**Information provided:**
- - - - - - -

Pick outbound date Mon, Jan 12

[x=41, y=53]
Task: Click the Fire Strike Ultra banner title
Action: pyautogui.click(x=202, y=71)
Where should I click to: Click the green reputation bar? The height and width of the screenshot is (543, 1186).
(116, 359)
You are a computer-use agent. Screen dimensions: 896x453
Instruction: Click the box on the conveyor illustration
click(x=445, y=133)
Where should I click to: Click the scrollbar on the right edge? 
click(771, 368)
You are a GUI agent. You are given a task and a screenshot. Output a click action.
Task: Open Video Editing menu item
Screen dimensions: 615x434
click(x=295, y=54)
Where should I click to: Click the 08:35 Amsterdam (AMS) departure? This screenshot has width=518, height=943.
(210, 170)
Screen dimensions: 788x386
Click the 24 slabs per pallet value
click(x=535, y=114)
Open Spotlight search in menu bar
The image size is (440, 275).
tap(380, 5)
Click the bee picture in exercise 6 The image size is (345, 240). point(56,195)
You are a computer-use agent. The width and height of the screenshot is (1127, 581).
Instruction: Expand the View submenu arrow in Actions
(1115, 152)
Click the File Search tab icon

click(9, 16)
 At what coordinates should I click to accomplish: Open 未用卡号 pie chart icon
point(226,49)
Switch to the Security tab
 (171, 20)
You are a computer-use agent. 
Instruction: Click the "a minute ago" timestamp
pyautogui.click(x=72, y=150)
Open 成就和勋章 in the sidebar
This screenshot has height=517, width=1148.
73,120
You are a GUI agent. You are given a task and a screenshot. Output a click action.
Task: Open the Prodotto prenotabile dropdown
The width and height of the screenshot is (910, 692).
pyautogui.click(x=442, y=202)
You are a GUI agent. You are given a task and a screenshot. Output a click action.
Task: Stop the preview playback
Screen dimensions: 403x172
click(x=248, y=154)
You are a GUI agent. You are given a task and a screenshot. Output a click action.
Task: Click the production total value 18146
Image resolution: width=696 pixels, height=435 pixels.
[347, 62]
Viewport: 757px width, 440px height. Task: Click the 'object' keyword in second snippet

- - - - - - -

**Your task:**
All the data is to be copied over exactly as it stands.

**Result for this task:**
Pick outbound date Mon, Jan 12

[x=41, y=53]
Task: Click the Fire Strike Ultra banner title
Action: pyautogui.click(x=202, y=71)
Where should I click to: Click the green reputation bar? The height and width of the screenshot is (543, 1186).
(116, 359)
You are a computer-use agent. Screen dimensions: 896x453
Instruction: Click the box on the conveyor illustration
click(x=445, y=133)
Where should I click to: Click the scrollbar on the right edge? 
click(771, 368)
You are a GUI agent. You are given a task and a screenshot. Output a click action.
Task: Open Video Editing menu item
Screen dimensions: 615x434
click(x=295, y=54)
Where should I click to: Click the 08:35 Amsterdam (AMS) departure? This screenshot has width=518, height=943.
(210, 170)
Screen dimensions: 788x386
Click the 24 slabs per pallet value
click(x=535, y=114)
Open Spotlight search in menu bar
The image size is (440, 275).
tap(380, 5)
Click the bee picture in exercise 6 The image size is (345, 240). point(56,195)
You are a computer-use agent. The width and height of the screenshot is (1127, 581).
Instruction: Expand the View submenu arrow in Actions
(1115, 152)
Click the File Search tab icon

click(9, 16)
 At what coordinates should I click to accomplish: Open 未用卡号 pie chart icon
point(226,49)
Switch to the Security tab
 (171, 20)
You are a computer-use agent. 
Instruction: Click the "a minute ago" timestamp
pyautogui.click(x=72, y=150)
Open 成就和勋章 in the sidebar
This screenshot has height=517, width=1148.
73,120
You are a GUI agent. You are given a task and a screenshot. Output a click action.
Task: Open the Prodotto prenotabile dropdown
The width and height of the screenshot is (910, 692).
pyautogui.click(x=442, y=202)
You are a GUI agent. You are given a task and a screenshot. Output a click action.
Task: Stop the preview playback
Screen dimensions: 403x172
click(x=248, y=154)
You are a GUI agent. You are given a task and a screenshot. Output a click action.
Task: Click the production total value 18146
Image resolution: width=696 pixels, height=435 pixels.
[347, 62]
Viewport: 757px width, 440px height. Task: Click the 'object' keyword in second snippet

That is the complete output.